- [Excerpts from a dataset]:
....
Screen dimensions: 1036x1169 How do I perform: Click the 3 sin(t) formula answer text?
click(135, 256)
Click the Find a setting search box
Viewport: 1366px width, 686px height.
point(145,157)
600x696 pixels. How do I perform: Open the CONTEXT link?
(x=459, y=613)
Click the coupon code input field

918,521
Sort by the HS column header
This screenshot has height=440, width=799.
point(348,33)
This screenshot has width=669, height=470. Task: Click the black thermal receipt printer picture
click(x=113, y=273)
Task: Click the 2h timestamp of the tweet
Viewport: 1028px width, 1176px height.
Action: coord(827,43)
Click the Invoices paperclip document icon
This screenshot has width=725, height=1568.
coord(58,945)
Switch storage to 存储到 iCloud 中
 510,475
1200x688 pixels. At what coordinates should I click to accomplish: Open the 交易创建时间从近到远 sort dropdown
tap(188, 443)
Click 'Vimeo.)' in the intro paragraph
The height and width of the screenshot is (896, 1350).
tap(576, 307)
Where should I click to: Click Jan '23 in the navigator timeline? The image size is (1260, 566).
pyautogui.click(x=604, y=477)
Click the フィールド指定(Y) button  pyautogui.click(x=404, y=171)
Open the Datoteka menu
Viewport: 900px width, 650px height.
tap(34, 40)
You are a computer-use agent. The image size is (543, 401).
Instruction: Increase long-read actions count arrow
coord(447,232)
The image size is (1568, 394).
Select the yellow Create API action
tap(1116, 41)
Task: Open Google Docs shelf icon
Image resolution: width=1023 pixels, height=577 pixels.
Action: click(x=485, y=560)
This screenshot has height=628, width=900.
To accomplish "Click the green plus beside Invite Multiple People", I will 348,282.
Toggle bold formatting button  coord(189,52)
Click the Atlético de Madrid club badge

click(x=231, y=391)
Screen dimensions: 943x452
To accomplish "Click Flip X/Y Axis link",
....
- [What this task involves]: The records above are to be written out again word for word.

- [Written solution]:
Screen dimensions: 1036x1169 How do I perform: Click the 3 sin(t) formula answer text?
click(135, 256)
Click the Find a setting search box
Viewport: 1366px width, 686px height.
point(145,157)
600x696 pixels. How do I perform: Open the CONTEXT link?
(x=459, y=613)
Click the coupon code input field

918,521
Sort by the HS column header
This screenshot has height=440, width=799.
point(348,33)
This screenshot has width=669, height=470. Task: Click the black thermal receipt printer picture
click(x=113, y=273)
Task: Click the 2h timestamp of the tweet
Viewport: 1028px width, 1176px height.
Action: coord(827,43)
Click the Invoices paperclip document icon
This screenshot has width=725, height=1568.
coord(58,945)
Switch storage to 存储到 iCloud 中
 510,475
1200x688 pixels. At what coordinates should I click to accomplish: Open the 交易创建时间从近到远 sort dropdown
tap(188, 443)
Click 'Vimeo.)' in the intro paragraph
The height and width of the screenshot is (896, 1350).
tap(576, 307)
Where should I click to: Click Jan '23 in the navigator timeline? The image size is (1260, 566).
pyautogui.click(x=604, y=477)
Click the フィールド指定(Y) button  pyautogui.click(x=404, y=171)
Open the Datoteka menu
Viewport: 900px width, 650px height.
tap(34, 40)
You are a computer-use agent. The image size is (543, 401).
Instruction: Increase long-read actions count arrow
coord(447,232)
The image size is (1568, 394).
Select the yellow Create API action
tap(1116, 41)
Task: Open Google Docs shelf icon
Image resolution: width=1023 pixels, height=577 pixels.
Action: click(x=485, y=560)
This screenshot has height=628, width=900.
To accomplish "Click the green plus beside Invite Multiple People", I will 348,282.
Toggle bold formatting button  coord(189,52)
Click the Atlético de Madrid club badge

click(x=231, y=391)
Screen dimensions: 943x452
To accomplish "Click Flip X/Y Axis link",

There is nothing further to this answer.